Bioengineer Dr. Michelle Oyen of Cambridge's Department of Engineering notes that while the emissions caused by air travel are significant, "far more are caused by the production of concrete and steel, which of course is what most cities are built from." Her team are looking into biomimetics -- looking to replicate biological processes in the lab. Recently they've made artificial samples of eggshell and bone in a process that could be easily scaled up -- and all at room temperature.

The benefits come from the composition of these bio-materials. Bone is made of roughly half protein and half minerals: the former gives it structural stiffness and hardness, while the latted gives it toughness and resistance to damage. (There's also the bonus that bones are able to heal themselves from light damage.) Eggshell leans more heavily towards mineral at roughly 95 percent, but that small bit of protein still ensures it's incredibly tough, given how thin it is.
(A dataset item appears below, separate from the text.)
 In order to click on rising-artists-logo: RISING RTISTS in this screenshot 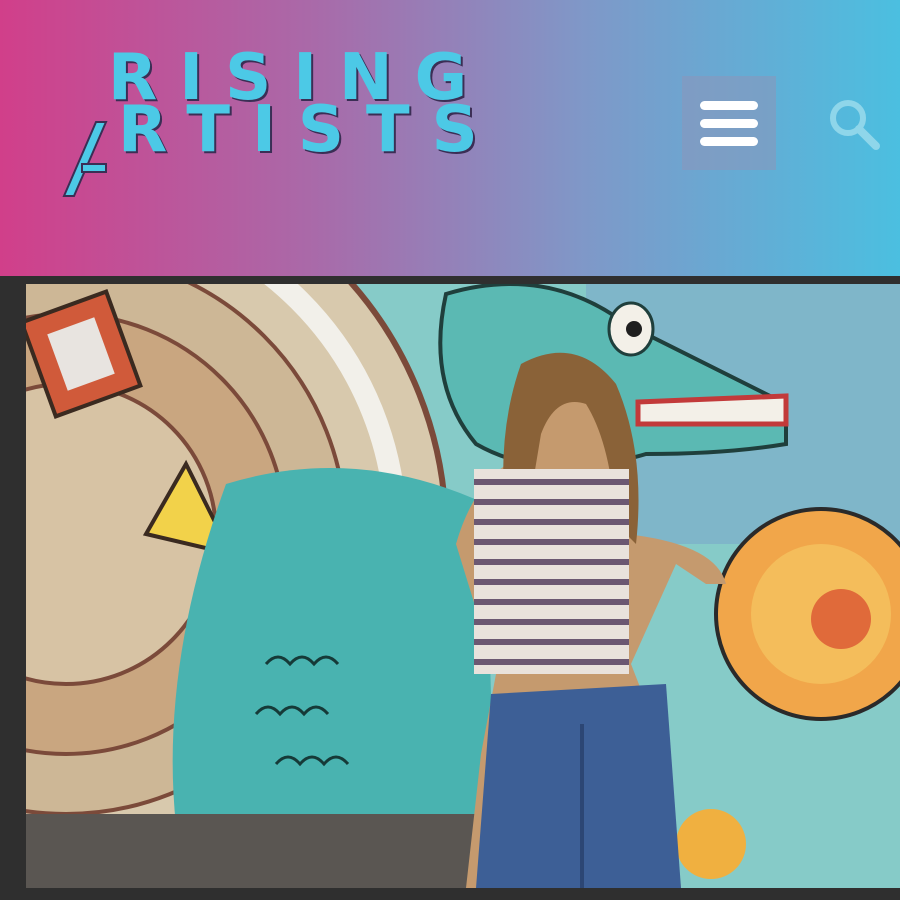, I will do `click(270, 120)`.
Your eggshell condo isn't going to be ready this decade, however. The collagen that Oyen's team needs to make these materials comes from natural animal sources -- more research is needed to see whether non-animal-derived or even completely synthetic proteins could work in place of natural collagen: the part that minerals bind with.

Talking to the University of Cambridge, she added: "Another issue is the construction industry is a very conservative one. All of our existing building standards have been designed with concrete and steel in mind. Constructing buildings out of entirely new materials would mean completely rethinking the whole industry. But if you want to do something really transformative to bring down carbon emissions, then I think that's what we have to do."